I’ve learned enough to admit that a big part of the failure of my previous relationships was my inability to accept being loved. I know, right? What’s not to love about me? Really? But I think we all have a harder time being loved than loving–or at least doing what we THINK is loving. Although, I also admit that sometimes things I have done under the umbrella of “love” were not really very loving or caring.
But. This–relationship, marriage, partnership–whatever you choose to call it, has brought me joy, strength, passion, laughter, some tears, yes, but generally good ones, tears that made me stronger afterward. I’ve never been with anyone who was so willing to give her honesty and demand mine back–not in a controlling way, but because it was only fair. The things that she has been through in her life continue to make me cringe sometimes, but how she has dealt with them, how she continues to, how much she loves her life and is so caring of everyone she comes in contact with, well, she herself is a huge argument for the “nature vs. nurture” debate. Coming from an upbringing of virtually NO “nurture”, her own sweet, strong nature has triumphed and I get to be the lucky recipient of that. What a gift.
So that’s the biggest thing I’ve got going for me. She has my back, totally, and forever. There is complete trust between us, something else I’ve never really had with anyone else. I would never do anything to hurt her and because of that, she has made me a better person.
In addition to that huge gift (as if it weren’t enough), I love where we live. I LOVE Pueblo. It is a hidden gem of a place. People coming in might think–oh, blue collar town, steel mill, not so great education stats, high teen pregnancy, whatever. By a lot of measurements, it might not stand up.
But the dichotomy is the intrigue. The physical beauty of this place and where it sits in the world is stunning. Mountains on three sides, prairie to the east. Mild weather for the most part (as I write this it is MINUS 11 outside, but hey, it’s winter!), a great agricultural business which means local food, little traffic, short lines in all the businesses and you can still buy a damn fine house for under $100,000. But hey, don’t tell anyone, okay? 😉
There are small businesses here that are thriving. We recently got our own “alternative” newspaper. We have 3 busy local theater companies and 2 colleges, a community college that offers all kinds of programs and works closely with local businesses and technologies to put in the kinds of courses that will get the graduates jobs that will actually allow them to make a living wage, and a 4-year university.

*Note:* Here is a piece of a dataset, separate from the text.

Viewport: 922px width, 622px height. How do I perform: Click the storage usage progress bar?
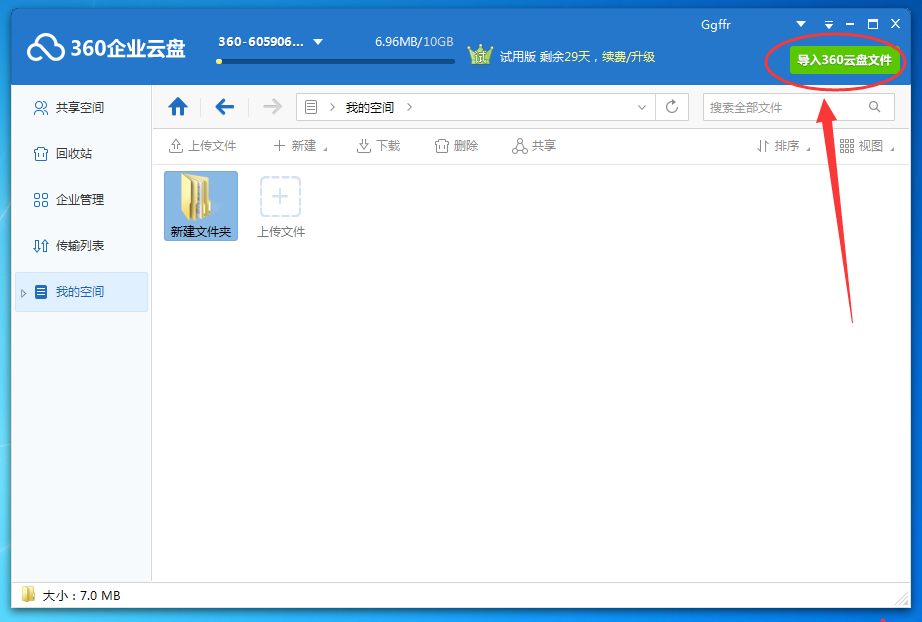click(x=335, y=60)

We have a library that was named Colorado’s Library of the Year last year. In a climate where libraries are closing all over the country, I cannot tell you how good this makes me feel.
I love my wife, I love my town, you’ve all seen our house and our gardens, so you know how that’s working for us. And finally, in spite of my rants here and there about doctors and language, etc. I do love my job. I learn something new from it every day. I love my office down here in the basement, I love that I can work from home in my pajamas. I may have to work at something from now on, but so what? I’m at home and I can go upstairs and have a cup of coffee with G, or check out what’s growing in the garden or play with the dog and then run back to my next document. I have everything I could possibly ever need or want. I have enough. I have plenty.
My cup runneth over with love, joy and possibility. What more could I possibly ask?